After finding the line that includes "This screenshot has height=540, width=900." in the records below, transcribe it and each line after it through the last, exactly, and add nothing.

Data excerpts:
▬▬▬▬▬▬

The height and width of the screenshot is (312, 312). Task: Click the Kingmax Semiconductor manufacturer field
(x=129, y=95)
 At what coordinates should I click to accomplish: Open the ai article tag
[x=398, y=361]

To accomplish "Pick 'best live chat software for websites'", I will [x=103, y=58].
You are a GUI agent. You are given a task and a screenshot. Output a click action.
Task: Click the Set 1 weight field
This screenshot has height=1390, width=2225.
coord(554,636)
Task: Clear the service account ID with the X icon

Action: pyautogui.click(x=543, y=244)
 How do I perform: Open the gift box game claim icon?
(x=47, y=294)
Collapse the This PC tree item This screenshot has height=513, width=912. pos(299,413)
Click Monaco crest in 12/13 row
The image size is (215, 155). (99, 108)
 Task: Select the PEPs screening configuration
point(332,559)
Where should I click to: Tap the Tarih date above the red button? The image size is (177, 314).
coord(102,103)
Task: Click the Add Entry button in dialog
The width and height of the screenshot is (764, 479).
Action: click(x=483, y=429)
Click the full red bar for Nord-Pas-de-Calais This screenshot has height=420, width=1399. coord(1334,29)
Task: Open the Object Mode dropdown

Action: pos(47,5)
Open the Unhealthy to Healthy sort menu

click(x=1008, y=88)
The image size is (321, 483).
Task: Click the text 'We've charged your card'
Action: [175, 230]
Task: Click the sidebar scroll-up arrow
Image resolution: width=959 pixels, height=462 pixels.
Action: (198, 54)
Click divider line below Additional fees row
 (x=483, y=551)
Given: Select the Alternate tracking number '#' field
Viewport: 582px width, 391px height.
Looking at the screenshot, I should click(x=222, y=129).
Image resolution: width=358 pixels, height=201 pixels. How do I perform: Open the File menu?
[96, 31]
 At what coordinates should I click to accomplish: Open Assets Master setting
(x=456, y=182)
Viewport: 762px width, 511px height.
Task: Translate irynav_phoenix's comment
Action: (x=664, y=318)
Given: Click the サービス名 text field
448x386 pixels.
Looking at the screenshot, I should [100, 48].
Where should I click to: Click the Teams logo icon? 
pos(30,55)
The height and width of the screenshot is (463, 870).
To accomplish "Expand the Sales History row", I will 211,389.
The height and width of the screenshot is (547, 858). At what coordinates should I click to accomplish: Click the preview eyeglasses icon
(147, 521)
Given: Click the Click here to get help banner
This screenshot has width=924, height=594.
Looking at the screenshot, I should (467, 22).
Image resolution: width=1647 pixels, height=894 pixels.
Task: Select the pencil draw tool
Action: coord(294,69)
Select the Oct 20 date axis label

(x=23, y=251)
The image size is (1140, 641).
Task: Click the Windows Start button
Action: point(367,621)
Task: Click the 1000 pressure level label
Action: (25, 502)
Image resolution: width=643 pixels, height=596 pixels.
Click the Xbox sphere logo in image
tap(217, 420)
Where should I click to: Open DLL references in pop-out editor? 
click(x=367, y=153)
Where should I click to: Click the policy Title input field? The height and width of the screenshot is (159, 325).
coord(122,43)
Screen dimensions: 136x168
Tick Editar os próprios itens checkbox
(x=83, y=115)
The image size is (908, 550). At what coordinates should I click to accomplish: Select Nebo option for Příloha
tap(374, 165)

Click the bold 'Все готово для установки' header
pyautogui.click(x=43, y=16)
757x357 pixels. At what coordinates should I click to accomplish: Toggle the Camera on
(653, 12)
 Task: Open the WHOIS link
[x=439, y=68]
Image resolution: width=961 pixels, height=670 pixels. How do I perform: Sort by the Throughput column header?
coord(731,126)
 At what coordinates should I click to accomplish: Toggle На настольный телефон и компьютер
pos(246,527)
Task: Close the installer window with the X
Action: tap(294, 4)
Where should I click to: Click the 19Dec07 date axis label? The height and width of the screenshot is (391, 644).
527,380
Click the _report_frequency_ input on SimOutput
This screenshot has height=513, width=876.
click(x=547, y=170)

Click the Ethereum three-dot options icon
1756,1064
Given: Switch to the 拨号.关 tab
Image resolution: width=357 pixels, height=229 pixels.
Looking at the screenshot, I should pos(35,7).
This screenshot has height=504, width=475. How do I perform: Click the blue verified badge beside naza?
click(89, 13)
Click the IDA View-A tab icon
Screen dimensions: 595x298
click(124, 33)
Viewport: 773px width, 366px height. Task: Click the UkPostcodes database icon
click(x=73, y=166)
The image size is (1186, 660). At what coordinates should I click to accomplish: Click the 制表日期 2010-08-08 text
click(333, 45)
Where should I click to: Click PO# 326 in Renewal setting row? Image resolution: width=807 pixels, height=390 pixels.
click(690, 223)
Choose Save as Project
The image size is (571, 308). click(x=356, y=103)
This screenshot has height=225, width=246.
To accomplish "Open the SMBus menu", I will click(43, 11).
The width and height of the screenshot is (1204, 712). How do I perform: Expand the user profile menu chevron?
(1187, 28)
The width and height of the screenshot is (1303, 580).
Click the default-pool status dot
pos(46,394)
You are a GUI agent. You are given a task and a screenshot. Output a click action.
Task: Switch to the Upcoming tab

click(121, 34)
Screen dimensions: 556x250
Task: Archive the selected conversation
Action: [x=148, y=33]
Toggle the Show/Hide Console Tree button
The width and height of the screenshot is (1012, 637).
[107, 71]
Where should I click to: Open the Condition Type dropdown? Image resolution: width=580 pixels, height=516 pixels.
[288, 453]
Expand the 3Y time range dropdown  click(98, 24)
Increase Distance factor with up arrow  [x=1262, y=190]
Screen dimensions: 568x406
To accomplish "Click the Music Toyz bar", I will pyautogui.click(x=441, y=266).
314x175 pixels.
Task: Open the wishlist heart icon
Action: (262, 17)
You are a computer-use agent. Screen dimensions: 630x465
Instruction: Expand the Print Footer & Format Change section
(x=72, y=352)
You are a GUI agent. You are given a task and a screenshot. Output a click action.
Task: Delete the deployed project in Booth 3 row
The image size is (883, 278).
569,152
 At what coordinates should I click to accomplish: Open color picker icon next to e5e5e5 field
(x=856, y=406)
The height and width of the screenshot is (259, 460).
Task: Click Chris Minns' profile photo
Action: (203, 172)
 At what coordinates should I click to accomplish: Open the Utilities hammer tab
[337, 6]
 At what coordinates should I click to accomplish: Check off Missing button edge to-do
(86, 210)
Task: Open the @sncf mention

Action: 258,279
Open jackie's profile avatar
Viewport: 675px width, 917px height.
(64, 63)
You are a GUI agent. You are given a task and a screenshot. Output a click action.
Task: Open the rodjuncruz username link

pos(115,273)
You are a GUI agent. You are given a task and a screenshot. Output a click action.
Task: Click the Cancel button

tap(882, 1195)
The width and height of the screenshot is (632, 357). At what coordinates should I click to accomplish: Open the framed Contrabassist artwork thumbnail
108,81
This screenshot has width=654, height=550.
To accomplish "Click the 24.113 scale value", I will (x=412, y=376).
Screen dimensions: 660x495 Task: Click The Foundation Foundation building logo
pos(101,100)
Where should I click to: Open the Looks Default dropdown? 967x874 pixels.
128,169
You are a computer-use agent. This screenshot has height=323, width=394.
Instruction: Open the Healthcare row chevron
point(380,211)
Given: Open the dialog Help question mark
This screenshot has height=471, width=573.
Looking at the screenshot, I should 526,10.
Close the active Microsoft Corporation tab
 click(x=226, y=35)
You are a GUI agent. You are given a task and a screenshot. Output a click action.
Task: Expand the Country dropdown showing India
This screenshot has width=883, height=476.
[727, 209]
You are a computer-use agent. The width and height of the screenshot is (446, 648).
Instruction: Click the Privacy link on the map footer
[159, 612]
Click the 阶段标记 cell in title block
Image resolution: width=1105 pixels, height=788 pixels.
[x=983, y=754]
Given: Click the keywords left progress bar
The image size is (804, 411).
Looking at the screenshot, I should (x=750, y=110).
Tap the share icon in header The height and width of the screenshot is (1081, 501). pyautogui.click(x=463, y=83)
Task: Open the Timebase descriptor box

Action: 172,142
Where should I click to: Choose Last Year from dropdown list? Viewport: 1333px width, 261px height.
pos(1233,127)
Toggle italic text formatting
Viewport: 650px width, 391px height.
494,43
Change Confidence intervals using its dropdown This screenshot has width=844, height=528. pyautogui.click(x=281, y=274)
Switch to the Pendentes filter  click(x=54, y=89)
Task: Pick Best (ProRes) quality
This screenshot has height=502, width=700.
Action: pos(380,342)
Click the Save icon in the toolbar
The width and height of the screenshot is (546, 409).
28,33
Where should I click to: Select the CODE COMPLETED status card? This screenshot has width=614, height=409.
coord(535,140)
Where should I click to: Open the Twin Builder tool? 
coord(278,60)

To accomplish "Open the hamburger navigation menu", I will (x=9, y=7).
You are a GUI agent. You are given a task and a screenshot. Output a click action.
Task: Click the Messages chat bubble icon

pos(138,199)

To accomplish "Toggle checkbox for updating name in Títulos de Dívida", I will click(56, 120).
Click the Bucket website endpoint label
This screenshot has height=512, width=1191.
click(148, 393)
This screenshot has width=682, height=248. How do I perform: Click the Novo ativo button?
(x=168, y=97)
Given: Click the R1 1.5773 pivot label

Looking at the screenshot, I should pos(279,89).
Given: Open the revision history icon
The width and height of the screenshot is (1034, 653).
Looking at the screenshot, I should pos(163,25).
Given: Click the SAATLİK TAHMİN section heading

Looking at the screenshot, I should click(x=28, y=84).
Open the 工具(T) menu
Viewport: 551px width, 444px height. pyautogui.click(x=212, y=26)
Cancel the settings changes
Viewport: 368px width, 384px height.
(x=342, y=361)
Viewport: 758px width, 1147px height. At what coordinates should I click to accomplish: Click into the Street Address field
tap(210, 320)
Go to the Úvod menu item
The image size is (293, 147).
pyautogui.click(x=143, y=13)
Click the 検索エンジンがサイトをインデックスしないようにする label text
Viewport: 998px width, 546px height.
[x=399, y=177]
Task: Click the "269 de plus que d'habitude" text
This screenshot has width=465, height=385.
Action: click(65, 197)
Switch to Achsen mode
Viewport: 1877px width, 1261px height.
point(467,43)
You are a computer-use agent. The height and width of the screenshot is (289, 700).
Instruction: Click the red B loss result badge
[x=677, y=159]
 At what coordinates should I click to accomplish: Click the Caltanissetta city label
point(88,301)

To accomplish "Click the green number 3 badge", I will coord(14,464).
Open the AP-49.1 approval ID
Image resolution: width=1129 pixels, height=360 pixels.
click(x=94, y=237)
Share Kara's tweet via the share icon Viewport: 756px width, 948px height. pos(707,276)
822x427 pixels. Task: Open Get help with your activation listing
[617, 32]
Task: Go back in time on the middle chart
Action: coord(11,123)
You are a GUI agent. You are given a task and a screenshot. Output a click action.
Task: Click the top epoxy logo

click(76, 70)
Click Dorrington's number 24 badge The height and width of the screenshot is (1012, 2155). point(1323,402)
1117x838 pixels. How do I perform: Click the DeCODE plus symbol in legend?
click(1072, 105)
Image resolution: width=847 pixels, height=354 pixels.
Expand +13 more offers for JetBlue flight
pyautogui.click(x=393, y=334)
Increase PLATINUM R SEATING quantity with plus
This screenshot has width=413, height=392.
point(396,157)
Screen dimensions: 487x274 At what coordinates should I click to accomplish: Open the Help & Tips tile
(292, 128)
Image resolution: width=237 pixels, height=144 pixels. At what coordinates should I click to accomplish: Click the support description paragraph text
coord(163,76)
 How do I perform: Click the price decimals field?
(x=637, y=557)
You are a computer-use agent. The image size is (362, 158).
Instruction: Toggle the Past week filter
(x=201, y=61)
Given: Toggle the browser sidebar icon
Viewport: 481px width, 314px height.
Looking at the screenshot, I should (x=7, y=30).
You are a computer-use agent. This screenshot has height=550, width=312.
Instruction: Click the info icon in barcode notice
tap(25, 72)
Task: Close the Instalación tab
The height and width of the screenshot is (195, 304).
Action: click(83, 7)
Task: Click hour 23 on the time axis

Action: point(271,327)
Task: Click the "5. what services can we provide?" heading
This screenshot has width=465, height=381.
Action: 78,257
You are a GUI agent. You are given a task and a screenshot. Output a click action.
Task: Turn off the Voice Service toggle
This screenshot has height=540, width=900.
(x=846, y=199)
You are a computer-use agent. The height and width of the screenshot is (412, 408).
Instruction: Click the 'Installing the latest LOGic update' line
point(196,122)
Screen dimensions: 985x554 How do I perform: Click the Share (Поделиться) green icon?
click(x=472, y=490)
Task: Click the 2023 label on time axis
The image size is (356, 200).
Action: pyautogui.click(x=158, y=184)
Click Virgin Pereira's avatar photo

▬▬▬▬▬▬

#### Response
This screenshot has height=540, width=900.
(x=846, y=199)
You are a computer-use agent. The height and width of the screenshot is (412, 408).
Instruction: Click the 'Installing the latest LOGic update' line
point(196,122)
Screen dimensions: 985x554 How do I perform: Click the Share (Поделиться) green icon?
click(x=472, y=490)
Task: Click the 2023 label on time axis
The image size is (356, 200).
Action: pyautogui.click(x=158, y=184)
Click Virgin Pereira's avatar photo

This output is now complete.